— А?
— Сколька дениг хочишь?
В щель просовывается жуткая, вся в черной шерсти, лапища. Уж никак не левинская. Она тянется к моей позолоченной финтифлюшке. Я перевожу дух.
— Нравится? Дарю!
— В-вах!
Скрипит дверь. Вот теперь я вижу его. Кепка, брови, усы…
«Чеченец!» — молнией пронзает меня.
Дверь приоткрывается пошире.
— Вах-вах! — восклицает он. — Чего нада, дарагой? У тибя апят балыт галава? Тибя апят трысот-ламаит?! Вай мэ!.. Тибе что, дарагой, тибе апят парашочик нада?..
Меня прошибает холодный пот. Какой еще порошочек? Почему — «опять»? Это что же — мы с ним знакомы, что ли?..
— Я это… я — Тюхин, — растерянно мямлю я.
— Тухын?! Гы!.. Шютишь, да?
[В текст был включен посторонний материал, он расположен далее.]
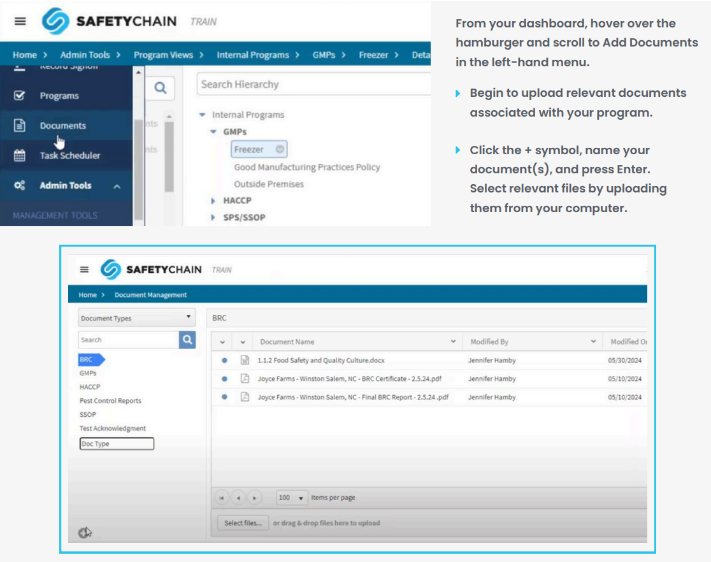
Task: Collapse the Admin Tools section chevron
Action: tap(117, 186)
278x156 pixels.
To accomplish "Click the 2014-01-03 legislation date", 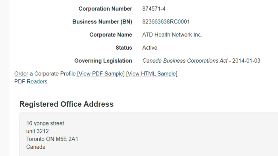I will 246,61.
Твая фамылий нэ Тухын, твая фамылий…
И тут — о ужас! — он действительно называет мою настоящую, из паспорта мою фамилию, ту самую, от которой я, по правде сказать, уже и отвык, постоянно фигурируя под идиотскими своими псевдонимами.
Свет меркнет в глазах моих. (Или это гаснет зажигалочка?)
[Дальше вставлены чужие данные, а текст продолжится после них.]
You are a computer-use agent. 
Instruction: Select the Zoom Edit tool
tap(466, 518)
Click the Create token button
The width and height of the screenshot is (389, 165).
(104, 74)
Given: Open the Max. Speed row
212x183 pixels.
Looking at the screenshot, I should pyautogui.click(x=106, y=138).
Но позвольте, позвольте! — откуда она, эта почти интимная осведомленность? Да кто он та… И дыхание перехватывает, как от самогона: уж не агент ли иностранной спецслужбы. Может быть, даже турецкой, как мой в конце концов оправданный родитель.
А из дверной щели — нет, это ж надо: у него и свет есть! — из пахнущего бастурмой логова тянется наглая пятерня.
На ладони два пакетика. Таких обыкновенных, аптечных.
— Баксы, дарагой, патом атдашь.
Скрипит броня.
— Э!.. Минуточку-минуточку!.. Вы это о чем?..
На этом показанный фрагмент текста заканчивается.